Think Times for Performance Testing

After only 10 years in the software industry, I am probably naive, but a recent post by Dan Barstow has caused me to question the use of think times.

Our current performance testing approach does not have think times.  I have used think times in the past for various applications.  I always have found think times to be somewhat arbitrary and subjective.  I can definitely see the value if your objective is to really understand the number of concurrent users the application can handle, but typically our objectives are focused on the number of transactions a system can process.    Also if you are using virtual users you truly are not representing a browser,.  A browser, depending on type, could leverage 6 threads at a time making requests.  So how do you adjust the think time between thread A getting an image and thread B retrieving javascript and firing the script?

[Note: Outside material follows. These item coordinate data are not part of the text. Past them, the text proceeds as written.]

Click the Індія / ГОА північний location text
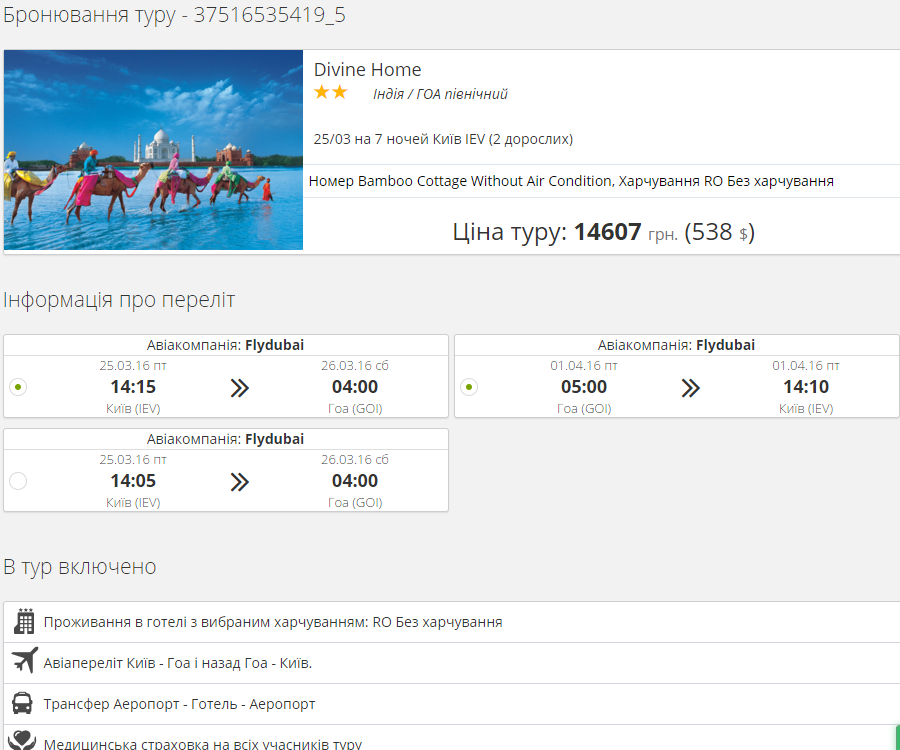Screen dimensions: 900x750 440,94
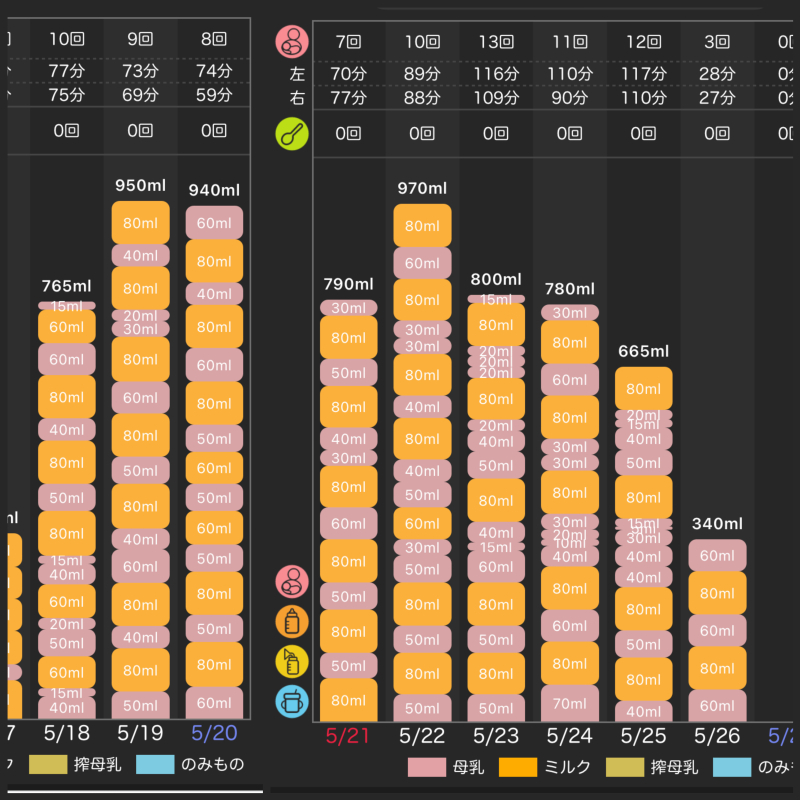Tap the pink breastfeeding icon above 左 label
800x800 pixels.
(292, 42)
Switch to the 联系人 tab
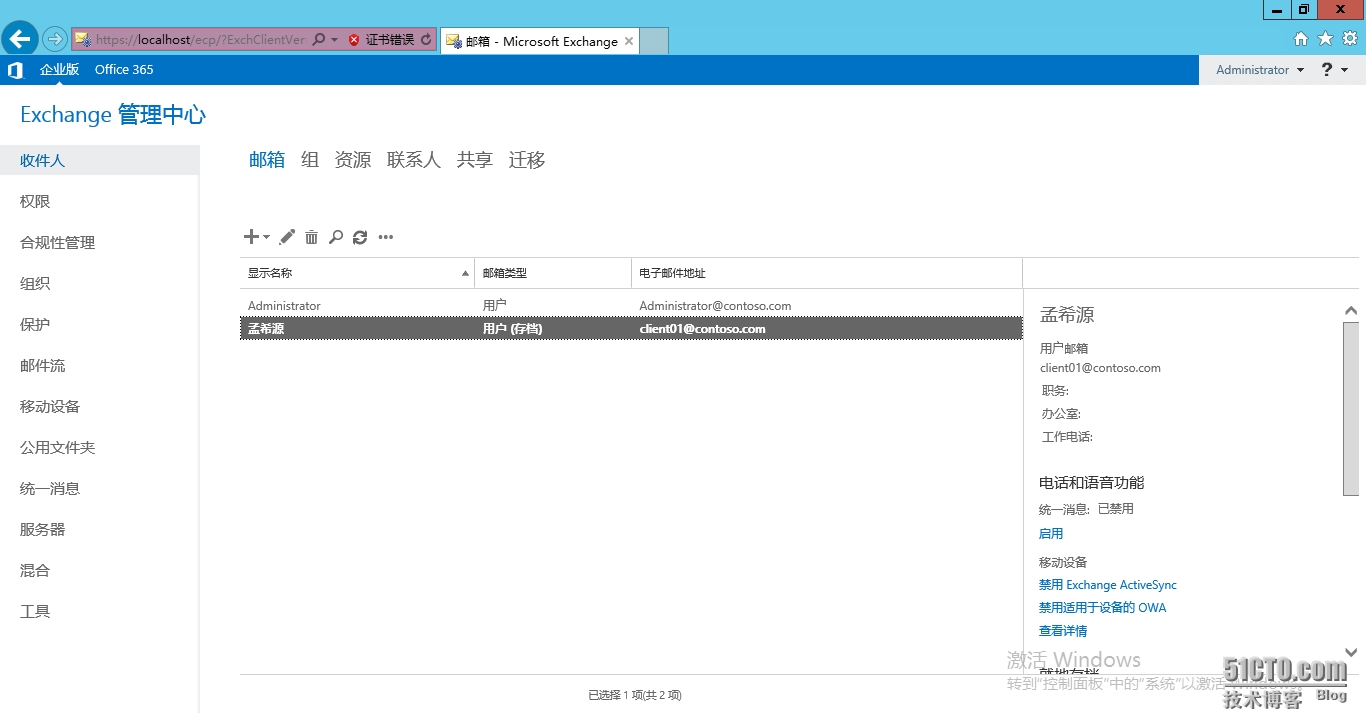 point(413,160)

Specifically we look for what is the optimal TPS value where 95% of requests latencies are less than 1 second and 99% of all requests are less than 4 seconds.

In my previous career I was a chemist.  On some regular frequency we had to calibrate our analytical instrumentation.  We would generate a 5-point curve using known standards.  Typically we sought a linear relationship of this curve where the low point was near the detection limit and the high point was near to the maximum detection point of the analytical instrumentation (e.g. – Gas Chromatographs).

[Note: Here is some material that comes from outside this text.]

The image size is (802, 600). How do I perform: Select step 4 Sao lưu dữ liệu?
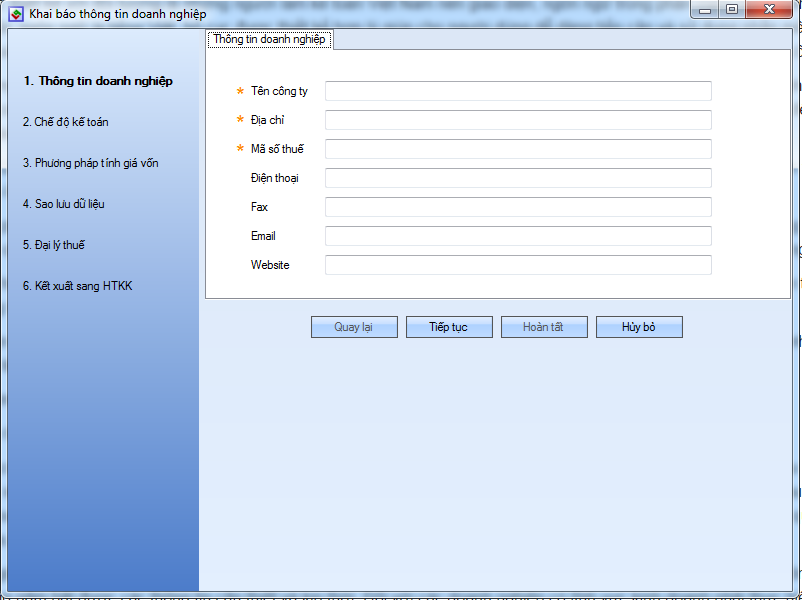(x=64, y=204)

When performance testing ramping VU in time intervals is similar to generating this calibration curve.  What I am typically looking for is how high can we generate the curve, yet still be below the high point of the instruments capability, which in this case the instrument is a configuration of servers and services.

I guess my philosophy might be that by eliminating think time I can get to that high point a bit faster.  Since we are testing a system, then my criteria is applicable to the total request and response.  So if the request is for an image or for a database object, as long as that request is returned within the criteria stated above, then we are within calibration.

My opinion is that if you are using virtual users then transactions per second is the important metric.  If you are using real browser users, then I think that think times might be important, but still subjective.  Regardless the objective is to do the best job possible to validate that your site gives customers a good experience.  I guess this can be achieved with or without think times.

For the record I have done some performance testing of JSON API where you could not even conduct the test without some level of think time.  So I will refine my conclusion to state that it depends on your objective and the application under test.

Please help educate me, because I am not in the think time camp unless it is necessary.

2 comments:

Unknown said...

Hi

Although think time are subjective they are important for performance testing as this is a little bit of realism you can add to the test for very little cost/effort.

By emulating a user interaction without think time this represent the user rushing through the interaction. Leading to their data being in the system caches potentially more than if you emulated think times.

Carl said...

Thanks Andrew! I agree with your statement if latency of the user experience is what we are interested in.

By removing the think times we are looking at scalability including the efficiencies of the caching mechanisms.